Sometimes, it seems like writing has more in common with night vision than anything else. You know, how when it's dark you can actually see things better if you don't look directly at them?
Monday, September 3, 2007
I just got out of Juan's office where I talked to him about doing a creative thesis. After months of going back and forth, I've finally decided not to do the critical thesis. Also, it turns out that I can graduate in spring, theoretically, if I get my thesis done in one semester. I told him I wanted to work ahead a bit and write stories for my thesis before we're actually "working" on it, which will help with the getting it done soon.
Since he's new, he doesn't have all the details yet about what I'll need to do, but we've got a starting point, which is cool. He's excited about it, and so am I. It'll be great. Kinda funny, too, when we were talking about my writing. He's never seen anything I've written, so some of his comments were a bit oddball for me personally. For instance, he warned me that there'd be a lot of revising involved. I would expect nothing less. But, like I said, we've pretty much just met and he's covering his bases.

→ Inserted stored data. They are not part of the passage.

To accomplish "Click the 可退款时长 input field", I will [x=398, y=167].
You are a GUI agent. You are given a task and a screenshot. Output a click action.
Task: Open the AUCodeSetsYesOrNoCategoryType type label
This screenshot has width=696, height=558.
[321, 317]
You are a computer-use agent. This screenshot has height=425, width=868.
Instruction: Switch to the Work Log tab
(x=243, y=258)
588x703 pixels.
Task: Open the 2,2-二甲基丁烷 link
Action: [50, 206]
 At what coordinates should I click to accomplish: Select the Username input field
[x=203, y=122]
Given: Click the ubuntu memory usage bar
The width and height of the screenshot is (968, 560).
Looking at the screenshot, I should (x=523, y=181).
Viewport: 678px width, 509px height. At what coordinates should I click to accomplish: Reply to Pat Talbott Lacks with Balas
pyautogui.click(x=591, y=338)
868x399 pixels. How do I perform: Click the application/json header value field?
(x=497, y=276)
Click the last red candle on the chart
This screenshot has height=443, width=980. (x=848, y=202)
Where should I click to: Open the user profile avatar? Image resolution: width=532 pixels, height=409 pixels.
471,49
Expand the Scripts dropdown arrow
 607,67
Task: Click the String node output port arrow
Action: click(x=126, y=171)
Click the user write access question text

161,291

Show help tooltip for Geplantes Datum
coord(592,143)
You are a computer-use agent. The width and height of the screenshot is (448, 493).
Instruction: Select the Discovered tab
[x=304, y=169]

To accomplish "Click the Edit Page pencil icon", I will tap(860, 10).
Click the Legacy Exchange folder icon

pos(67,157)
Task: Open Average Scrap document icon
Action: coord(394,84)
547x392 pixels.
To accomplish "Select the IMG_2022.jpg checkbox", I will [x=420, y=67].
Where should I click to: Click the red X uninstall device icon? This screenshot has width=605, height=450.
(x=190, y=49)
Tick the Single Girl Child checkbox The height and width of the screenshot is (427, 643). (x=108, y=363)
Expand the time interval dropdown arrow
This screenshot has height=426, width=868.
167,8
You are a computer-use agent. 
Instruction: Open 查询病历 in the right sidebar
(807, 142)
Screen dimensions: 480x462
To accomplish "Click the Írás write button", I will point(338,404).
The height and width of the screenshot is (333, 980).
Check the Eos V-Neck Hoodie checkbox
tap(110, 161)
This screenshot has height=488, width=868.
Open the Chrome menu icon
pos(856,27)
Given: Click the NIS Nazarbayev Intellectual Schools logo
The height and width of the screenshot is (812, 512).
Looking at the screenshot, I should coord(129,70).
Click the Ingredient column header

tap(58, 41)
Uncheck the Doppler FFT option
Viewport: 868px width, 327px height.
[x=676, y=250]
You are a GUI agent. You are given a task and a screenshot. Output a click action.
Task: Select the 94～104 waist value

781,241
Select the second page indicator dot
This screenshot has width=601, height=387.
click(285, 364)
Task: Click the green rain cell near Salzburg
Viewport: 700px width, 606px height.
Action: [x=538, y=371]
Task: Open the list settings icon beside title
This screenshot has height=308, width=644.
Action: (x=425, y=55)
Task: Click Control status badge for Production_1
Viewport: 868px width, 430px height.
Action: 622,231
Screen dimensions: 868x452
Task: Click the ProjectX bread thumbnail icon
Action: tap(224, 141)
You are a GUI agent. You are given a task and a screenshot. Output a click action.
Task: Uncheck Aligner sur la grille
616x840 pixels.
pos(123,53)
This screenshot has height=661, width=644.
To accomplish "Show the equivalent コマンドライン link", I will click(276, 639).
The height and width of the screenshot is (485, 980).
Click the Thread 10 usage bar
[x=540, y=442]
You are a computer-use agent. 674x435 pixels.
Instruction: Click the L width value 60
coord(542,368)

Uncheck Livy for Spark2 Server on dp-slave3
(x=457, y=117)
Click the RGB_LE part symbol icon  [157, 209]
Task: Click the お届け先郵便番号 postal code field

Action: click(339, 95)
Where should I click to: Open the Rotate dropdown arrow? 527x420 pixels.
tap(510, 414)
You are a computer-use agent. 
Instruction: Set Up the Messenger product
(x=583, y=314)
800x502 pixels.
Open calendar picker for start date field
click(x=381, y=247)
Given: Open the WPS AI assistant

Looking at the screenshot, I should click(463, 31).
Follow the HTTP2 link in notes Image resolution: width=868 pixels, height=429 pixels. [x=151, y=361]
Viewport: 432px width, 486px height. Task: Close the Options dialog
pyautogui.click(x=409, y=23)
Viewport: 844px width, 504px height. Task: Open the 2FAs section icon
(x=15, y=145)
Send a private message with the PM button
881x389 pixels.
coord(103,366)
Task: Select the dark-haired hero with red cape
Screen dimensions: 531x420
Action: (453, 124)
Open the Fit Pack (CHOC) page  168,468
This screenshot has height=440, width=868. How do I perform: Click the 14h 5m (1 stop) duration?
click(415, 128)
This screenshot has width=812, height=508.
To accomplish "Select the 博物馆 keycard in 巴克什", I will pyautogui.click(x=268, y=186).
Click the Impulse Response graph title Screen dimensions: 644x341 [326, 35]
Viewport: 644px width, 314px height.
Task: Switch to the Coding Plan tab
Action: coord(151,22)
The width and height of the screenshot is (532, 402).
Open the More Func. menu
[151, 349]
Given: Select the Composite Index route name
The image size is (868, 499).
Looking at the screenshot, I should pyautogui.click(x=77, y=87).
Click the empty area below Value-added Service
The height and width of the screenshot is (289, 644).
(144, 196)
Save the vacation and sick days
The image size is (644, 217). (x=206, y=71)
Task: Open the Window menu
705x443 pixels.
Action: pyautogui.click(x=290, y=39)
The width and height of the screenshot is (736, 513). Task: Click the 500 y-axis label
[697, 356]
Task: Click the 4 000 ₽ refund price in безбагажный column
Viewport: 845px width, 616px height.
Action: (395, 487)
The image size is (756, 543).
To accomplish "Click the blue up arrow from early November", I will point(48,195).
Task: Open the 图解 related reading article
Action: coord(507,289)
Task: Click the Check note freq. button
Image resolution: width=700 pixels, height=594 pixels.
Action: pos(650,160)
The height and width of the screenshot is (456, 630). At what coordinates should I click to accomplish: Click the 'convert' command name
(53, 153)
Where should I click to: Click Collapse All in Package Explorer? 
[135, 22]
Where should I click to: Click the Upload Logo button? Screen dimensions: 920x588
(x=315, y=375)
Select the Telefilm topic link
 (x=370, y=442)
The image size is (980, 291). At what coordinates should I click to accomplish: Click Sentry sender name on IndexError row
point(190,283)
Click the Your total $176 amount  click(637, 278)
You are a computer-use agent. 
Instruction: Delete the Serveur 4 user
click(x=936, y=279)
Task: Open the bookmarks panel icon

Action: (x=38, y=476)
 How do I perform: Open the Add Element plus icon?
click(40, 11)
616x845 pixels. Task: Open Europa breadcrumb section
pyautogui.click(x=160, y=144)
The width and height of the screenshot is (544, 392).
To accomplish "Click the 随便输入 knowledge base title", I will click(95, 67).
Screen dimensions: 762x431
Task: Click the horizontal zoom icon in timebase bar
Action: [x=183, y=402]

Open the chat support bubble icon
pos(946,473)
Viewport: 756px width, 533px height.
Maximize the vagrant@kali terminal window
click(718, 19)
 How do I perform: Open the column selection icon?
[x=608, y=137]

Some time in the next week or two, I'm going to show him a couple of stories. I think Albatross and the chicken heart story would be good because that's what I'm aiming for with my thesis. So, I've kinda already started it. Then, too, he'll have a clear idea of what/how I write and we can get down to specifics. Revising, too, I'm sure.
I'm a little relieved, too. Now I have a specific direction I'm working toward. Before, whenever people asked, "When are you graduating?" I never had a concrete answer. Ditto for "What are you writing your thesis on?" Making those choices was tough, but now that they're made, I feel good about them.
The funny thing is, I talked to Camii the other night (ah, the wonders of IM) and told her I'd finally made the decision. To which she pretty much replied, "Well, duh. I could've told you you'd do a creative thesis." It never ceases to amaze me how sometimes other people know what we'll do before we do.
Sunday, September 2, 2007
Okay, time to do a status update. Thanks to being sick, I've struck off the party. However, I've replaced it with a state fair outing with my brother, so I'm still calling that one a win. I've picked a couple of potential submission pieces, so I've met that one. Most exciting of all, I've got an etsy.com shop http://www.etsy.com/shop.php?user_id=5284452
I have to admit, it's rather strange to describe one's own work in glowing terms, but hey, that's advertising, right? Besides, I like to think of it as a writing exercise. I'm working out my descriptive muscles today.